Aplicação de organomineral exige ajustes

Agrolink – Leonardo Gottems

A eficiência na aplicação de fertilizantes tem ganhado peso estratégico nas propriedades rurais, diante do elevado volume de insumos movimentados no país e da pressão sobre os custos de produção. Em 2024, as entregas ao mercado brasileiro somaram 45,61 milhões de toneladas, segundo a ANDA, enquanto as importações chegaram a 44,3 milhões de toneladas, conforme a Conab.

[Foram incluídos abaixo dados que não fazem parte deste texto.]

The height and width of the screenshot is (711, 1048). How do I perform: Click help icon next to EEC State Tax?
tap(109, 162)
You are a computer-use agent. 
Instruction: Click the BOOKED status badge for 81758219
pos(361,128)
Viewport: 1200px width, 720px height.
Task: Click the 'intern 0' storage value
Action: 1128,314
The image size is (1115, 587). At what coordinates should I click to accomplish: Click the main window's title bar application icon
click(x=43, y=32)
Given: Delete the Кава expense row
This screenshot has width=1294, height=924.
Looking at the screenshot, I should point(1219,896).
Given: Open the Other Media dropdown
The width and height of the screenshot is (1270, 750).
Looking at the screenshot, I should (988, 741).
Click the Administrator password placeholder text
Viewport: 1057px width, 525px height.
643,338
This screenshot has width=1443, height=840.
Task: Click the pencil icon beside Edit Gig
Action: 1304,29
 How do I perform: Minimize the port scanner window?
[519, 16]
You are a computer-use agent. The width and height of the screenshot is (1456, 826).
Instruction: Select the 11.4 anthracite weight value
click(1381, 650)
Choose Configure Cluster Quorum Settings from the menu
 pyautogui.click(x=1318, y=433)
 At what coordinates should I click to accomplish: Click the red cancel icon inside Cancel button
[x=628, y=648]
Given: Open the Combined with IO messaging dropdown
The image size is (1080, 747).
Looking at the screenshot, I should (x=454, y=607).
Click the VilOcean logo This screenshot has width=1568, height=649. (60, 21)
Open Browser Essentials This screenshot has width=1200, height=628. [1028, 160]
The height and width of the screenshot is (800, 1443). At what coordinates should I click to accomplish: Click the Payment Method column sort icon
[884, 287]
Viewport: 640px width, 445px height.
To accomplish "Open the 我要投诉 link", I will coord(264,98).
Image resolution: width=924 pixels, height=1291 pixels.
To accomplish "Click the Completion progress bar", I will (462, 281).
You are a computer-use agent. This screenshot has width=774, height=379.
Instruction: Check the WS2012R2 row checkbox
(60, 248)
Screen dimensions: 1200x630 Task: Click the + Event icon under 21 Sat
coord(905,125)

Com a alta dos preços dos adubos químicos, os fertilizantes organominerais avançam como alternativa para manter a eficiência nutricional com maior previsibilidade de investimento. No entanto, o uso desse insumo exige atenção redobrada na regulagem das máquinas, já que seu comportamento operacional difere do fertilizante mineral convencional.

Classificado como resultado da mistura de fontes minerais e orgânicas, o organomineral apresenta características físicas próprias. A Instrução Normativa nº 61/2020 estabelece, para produtos sólidos, carbono orgânico mínimo de 8%, umidade máxima de 20% e CTC mínima de 80 mmolc/kg. Esses parâmetros, especialmente a maior umidade, influenciam a fluidez, o risco de empedramento e a estabilidade do fluxo no sistema de dosagem.

A Piccin Equipamentos orienta que o produto deve ser tratado como insumo de comportamento específico. Segundo Douglas Fahl Vitor, do Grupo Piccin, repetir as mesmas regulagens usadas no adubo químico tende a resultar em aplicação irregular e perda de eficiência. A empresa destaca a importância de componentes adequados, calibração frequente e ajustes na velocidade e no sistema de distribuição para preservar faixa de trabalho e uniformidade.

“Com isso, o produtor consegue ajustar doses, escolher melhor as fontes nutricionais e aumentar a eficiência das operações, reduzindo desperdícios e elevando o retorno técnico e econômico no campo”, finaliza Douglas Fahl Vitor, engenheiro agrônomo e Head de Inovação do Grupo Piccin.